▶ **Data excerpts**
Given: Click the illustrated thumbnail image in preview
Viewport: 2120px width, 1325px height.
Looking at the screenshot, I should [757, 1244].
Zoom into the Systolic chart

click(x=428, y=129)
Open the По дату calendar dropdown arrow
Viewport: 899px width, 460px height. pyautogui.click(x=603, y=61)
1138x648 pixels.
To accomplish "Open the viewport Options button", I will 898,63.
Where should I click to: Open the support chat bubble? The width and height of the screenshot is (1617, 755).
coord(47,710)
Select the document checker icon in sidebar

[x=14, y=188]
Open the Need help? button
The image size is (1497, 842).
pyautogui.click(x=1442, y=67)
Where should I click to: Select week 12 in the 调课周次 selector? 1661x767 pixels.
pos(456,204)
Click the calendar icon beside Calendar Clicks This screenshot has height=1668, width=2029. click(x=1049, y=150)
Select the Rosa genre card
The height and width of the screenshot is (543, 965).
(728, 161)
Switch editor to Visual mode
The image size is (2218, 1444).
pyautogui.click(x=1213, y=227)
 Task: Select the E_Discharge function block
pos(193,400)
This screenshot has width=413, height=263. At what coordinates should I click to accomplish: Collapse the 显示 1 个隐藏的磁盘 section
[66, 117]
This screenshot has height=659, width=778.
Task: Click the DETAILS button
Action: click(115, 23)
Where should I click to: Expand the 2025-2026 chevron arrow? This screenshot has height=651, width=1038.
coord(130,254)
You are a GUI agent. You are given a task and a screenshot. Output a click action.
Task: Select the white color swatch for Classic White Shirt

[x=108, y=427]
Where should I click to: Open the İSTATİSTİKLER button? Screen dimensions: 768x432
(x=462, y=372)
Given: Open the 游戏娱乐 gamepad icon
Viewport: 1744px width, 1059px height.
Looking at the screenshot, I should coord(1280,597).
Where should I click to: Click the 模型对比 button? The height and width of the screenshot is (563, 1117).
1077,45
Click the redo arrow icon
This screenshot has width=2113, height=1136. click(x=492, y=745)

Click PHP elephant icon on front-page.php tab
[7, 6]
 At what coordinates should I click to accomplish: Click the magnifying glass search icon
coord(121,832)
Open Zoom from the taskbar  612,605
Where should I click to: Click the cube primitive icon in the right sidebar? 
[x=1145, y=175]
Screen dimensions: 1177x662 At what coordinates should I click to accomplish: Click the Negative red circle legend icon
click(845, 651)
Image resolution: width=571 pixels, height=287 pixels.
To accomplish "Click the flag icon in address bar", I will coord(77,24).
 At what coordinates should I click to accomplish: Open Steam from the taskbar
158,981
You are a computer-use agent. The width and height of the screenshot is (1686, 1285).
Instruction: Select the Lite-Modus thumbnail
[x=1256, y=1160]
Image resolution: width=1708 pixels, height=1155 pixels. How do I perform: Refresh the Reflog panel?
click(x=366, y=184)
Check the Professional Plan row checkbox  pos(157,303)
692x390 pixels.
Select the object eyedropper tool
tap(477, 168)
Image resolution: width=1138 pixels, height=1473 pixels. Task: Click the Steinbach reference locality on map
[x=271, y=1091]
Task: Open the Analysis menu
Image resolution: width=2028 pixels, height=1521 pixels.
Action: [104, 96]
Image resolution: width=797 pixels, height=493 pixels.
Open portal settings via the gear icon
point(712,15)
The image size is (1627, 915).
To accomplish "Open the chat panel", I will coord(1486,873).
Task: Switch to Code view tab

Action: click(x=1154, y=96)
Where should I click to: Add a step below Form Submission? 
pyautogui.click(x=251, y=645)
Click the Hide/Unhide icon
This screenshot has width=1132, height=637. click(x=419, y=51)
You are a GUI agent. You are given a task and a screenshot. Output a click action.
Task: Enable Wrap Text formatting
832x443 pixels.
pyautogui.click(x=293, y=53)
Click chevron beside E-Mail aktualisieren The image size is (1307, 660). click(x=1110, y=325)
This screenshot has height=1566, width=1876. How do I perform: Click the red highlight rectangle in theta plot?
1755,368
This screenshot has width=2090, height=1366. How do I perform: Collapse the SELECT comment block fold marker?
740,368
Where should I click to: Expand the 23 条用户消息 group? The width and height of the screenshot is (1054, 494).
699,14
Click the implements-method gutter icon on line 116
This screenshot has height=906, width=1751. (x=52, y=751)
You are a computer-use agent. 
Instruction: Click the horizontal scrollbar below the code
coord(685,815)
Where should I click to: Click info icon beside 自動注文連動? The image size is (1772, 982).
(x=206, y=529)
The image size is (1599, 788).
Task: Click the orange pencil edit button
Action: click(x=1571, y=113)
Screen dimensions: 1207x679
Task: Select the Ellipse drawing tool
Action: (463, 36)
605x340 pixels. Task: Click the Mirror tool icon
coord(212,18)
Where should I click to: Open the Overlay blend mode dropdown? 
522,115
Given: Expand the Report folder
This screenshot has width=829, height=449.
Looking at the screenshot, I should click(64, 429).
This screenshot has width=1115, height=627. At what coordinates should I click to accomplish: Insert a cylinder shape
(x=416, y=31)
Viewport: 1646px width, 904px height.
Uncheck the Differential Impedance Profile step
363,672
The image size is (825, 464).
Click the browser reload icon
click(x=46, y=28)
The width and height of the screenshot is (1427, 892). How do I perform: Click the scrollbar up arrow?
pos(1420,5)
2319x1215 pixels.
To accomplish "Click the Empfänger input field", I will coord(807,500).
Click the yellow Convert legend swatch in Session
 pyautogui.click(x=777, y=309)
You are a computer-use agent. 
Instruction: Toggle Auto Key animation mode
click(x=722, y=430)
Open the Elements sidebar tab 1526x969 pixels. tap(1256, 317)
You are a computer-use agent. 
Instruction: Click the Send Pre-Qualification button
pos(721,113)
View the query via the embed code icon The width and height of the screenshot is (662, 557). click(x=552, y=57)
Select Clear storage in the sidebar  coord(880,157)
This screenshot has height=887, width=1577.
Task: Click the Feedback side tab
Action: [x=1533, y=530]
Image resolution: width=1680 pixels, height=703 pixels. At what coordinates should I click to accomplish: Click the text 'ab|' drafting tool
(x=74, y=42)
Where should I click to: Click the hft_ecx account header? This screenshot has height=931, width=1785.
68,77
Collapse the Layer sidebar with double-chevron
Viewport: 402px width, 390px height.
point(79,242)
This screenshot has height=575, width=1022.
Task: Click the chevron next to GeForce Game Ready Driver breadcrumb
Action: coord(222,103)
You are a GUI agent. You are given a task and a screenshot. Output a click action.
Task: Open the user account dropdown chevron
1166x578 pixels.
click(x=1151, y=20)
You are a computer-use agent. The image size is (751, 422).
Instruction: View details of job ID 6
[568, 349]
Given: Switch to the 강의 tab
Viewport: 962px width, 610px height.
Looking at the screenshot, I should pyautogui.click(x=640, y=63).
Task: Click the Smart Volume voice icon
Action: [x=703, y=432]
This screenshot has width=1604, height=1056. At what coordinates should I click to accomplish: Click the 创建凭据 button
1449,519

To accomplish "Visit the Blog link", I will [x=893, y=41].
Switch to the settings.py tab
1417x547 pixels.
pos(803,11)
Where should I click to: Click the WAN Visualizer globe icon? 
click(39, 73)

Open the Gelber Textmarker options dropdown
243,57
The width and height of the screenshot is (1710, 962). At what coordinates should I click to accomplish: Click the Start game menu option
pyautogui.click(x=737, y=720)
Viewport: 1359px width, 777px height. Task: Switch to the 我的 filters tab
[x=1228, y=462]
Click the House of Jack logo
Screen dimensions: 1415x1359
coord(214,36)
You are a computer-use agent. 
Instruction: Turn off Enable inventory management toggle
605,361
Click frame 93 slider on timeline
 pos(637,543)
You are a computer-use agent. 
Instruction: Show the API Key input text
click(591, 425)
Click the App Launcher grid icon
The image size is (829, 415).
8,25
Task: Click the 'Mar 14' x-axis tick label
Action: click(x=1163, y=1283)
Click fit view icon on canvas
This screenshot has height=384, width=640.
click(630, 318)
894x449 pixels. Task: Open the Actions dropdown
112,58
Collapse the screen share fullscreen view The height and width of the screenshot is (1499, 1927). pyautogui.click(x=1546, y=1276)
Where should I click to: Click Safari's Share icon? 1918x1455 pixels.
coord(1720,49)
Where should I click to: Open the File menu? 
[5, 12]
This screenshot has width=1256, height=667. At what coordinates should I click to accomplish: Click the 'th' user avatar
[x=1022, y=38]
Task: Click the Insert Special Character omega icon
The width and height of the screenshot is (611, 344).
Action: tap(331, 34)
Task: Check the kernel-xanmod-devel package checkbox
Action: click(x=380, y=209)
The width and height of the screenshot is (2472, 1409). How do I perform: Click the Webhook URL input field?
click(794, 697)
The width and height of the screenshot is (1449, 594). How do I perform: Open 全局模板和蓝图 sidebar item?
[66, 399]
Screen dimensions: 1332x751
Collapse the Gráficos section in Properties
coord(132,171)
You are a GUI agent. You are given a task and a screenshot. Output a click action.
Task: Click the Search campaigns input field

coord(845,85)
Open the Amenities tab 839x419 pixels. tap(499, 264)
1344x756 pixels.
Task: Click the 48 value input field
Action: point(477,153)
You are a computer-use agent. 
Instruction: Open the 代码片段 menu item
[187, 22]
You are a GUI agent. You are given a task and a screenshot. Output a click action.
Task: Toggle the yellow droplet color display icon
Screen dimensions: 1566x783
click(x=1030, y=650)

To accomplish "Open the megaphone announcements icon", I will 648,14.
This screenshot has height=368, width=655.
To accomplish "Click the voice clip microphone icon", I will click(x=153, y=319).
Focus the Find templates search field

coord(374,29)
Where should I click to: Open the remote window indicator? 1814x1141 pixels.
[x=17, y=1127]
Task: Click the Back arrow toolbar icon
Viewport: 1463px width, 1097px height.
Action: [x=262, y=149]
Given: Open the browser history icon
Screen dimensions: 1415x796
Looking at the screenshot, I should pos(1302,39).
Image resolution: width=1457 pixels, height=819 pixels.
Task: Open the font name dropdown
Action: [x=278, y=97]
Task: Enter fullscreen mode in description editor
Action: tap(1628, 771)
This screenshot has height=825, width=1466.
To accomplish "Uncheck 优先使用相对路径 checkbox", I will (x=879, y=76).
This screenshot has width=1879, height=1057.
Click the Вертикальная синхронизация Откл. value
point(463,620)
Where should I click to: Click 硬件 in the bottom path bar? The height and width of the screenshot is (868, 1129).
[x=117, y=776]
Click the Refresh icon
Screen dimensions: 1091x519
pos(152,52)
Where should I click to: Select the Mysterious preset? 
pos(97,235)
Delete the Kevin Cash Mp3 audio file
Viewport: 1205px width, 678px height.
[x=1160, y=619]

▶ **What you need to do**
The reply should consist solely of the lines above from the one that has "Given: Expand the Report folder" through the one that has "View the query", reproduced exactly.

▶ **Written response**
Given: Expand the Report folder
This screenshot has width=829, height=449.
Looking at the screenshot, I should click(64, 429).
This screenshot has width=1115, height=627. At what coordinates should I click to accomplish: Insert a cylinder shape
(x=416, y=31)
Viewport: 1646px width, 904px height.
Uncheck the Differential Impedance Profile step
363,672
The image size is (825, 464).
Click the browser reload icon
click(x=46, y=28)
The width and height of the screenshot is (1427, 892). How do I perform: Click the scrollbar up arrow?
pos(1420,5)
2319x1215 pixels.
To accomplish "Click the Empfänger input field", I will coord(807,500).
Click the yellow Convert legend swatch in Session
 pyautogui.click(x=777, y=309)
You are a computer-use agent. 
Instruction: Toggle Auto Key animation mode
click(x=722, y=430)
Open the Elements sidebar tab 1526x969 pixels. tap(1256, 317)
You are a computer-use agent. 
Instruction: Click the Send Pre-Qualification button
pos(721,113)
View the query via the embed code icon The width and height of the screenshot is (662, 557). click(x=552, y=57)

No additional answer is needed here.